Try it: Would you copy out, exactly as written, each line from the one containing "Click 点击设置 button" to the end of the records below?

++++ Records supplied ++++

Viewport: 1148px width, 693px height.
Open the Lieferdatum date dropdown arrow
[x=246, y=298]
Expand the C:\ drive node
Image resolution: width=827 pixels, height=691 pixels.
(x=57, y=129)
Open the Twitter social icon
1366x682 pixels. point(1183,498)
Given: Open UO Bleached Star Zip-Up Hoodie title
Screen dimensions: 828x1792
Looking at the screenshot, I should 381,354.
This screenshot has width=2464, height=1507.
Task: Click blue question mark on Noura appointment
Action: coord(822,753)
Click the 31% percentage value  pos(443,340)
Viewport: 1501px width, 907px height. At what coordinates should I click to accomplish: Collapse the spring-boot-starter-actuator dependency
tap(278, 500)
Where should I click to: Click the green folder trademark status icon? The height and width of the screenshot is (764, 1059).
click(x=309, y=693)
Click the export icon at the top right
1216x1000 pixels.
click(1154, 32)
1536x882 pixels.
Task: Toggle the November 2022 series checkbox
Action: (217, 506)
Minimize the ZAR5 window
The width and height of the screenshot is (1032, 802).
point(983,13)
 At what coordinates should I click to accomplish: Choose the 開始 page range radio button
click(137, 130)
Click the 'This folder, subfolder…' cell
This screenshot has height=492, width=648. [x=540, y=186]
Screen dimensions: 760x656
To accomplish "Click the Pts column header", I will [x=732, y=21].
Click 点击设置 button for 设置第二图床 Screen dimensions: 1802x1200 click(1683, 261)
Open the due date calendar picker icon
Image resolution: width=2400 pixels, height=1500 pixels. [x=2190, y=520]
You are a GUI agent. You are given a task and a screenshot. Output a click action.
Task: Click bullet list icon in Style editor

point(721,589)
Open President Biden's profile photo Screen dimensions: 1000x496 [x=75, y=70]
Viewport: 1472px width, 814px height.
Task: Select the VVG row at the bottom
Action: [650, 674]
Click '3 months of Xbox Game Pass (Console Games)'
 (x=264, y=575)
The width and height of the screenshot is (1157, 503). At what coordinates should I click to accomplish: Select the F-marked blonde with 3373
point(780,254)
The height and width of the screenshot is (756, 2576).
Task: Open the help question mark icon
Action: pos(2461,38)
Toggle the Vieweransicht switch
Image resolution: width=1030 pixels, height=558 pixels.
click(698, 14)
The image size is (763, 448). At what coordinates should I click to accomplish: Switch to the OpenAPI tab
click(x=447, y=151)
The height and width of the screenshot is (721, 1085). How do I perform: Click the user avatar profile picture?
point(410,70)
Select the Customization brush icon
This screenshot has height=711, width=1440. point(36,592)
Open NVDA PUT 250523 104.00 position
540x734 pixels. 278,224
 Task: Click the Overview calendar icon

++++

Task solution:
Click 点击设置 button for 设置第二图床 Screen dimensions: 1802x1200 click(1683, 261)
Open the due date calendar picker icon
Image resolution: width=2400 pixels, height=1500 pixels. [x=2190, y=520]
You are a GUI agent. You are given a task and a screenshot. Output a click action.
Task: Click bullet list icon in Style editor

point(721,589)
Open President Biden's profile photo Screen dimensions: 1000x496 [x=75, y=70]
Viewport: 1472px width, 814px height.
Task: Select the VVG row at the bottom
Action: [650, 674]
Click '3 months of Xbox Game Pass (Console Games)'
 (x=264, y=575)
The width and height of the screenshot is (1157, 503). At what coordinates should I click to accomplish: Select the F-marked blonde with 3373
point(780,254)
The height and width of the screenshot is (756, 2576).
Task: Open the help question mark icon
Action: pos(2461,38)
Toggle the Vieweransicht switch
Image resolution: width=1030 pixels, height=558 pixels.
click(698, 14)
The image size is (763, 448). At what coordinates should I click to accomplish: Switch to the OpenAPI tab
click(x=447, y=151)
The height and width of the screenshot is (721, 1085). How do I perform: Click the user avatar profile picture?
point(410,70)
Select the Customization brush icon
This screenshot has height=711, width=1440. point(36,592)
Open NVDA PUT 250523 104.00 position
540x734 pixels. 278,224
 Task: Click the Overview calendar icon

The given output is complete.